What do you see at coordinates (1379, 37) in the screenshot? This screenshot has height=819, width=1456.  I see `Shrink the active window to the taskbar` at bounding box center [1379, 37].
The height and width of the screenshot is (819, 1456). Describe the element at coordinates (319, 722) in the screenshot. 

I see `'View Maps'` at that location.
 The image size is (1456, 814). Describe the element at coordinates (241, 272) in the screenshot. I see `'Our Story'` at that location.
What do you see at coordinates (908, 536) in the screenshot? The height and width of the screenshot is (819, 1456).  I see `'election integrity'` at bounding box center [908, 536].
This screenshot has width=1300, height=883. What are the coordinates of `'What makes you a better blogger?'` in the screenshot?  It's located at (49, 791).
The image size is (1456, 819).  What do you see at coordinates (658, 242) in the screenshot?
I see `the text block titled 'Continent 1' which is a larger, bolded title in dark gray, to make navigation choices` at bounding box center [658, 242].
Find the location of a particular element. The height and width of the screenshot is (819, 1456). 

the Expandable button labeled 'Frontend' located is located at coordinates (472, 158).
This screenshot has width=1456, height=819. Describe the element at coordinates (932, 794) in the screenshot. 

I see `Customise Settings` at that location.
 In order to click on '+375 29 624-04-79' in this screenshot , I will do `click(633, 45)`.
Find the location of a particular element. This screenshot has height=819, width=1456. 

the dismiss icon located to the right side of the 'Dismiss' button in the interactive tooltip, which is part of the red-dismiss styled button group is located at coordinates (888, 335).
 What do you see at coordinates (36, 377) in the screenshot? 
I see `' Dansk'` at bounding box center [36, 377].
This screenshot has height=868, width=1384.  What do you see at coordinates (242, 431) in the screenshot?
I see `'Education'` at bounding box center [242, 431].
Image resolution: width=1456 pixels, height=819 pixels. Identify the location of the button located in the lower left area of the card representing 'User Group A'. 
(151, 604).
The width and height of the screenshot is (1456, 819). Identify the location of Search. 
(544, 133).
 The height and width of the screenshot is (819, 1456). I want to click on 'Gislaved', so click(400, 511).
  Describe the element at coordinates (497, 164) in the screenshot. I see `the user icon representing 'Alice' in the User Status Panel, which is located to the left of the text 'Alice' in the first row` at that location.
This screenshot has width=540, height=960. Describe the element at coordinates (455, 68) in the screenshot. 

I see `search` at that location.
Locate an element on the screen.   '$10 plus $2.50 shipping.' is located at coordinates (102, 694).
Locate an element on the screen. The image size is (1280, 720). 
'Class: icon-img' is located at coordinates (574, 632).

********

**EXERCISE DETAILS**
Reprint the material word for word, starting at the line containing "The height and width of the screenshot is (819, 1456). Describe" and ending after the line containing "The image size is (1456, 814).".

**TASK OUTPUT**
The height and width of the screenshot is (819, 1456). Describe the element at coordinates (319, 722) in the screenshot. 

I see `'View Maps'` at that location.
 The image size is (1456, 814). Describe the element at coordinates (241, 272) in the screenshot. I see `'Our Story'` at that location.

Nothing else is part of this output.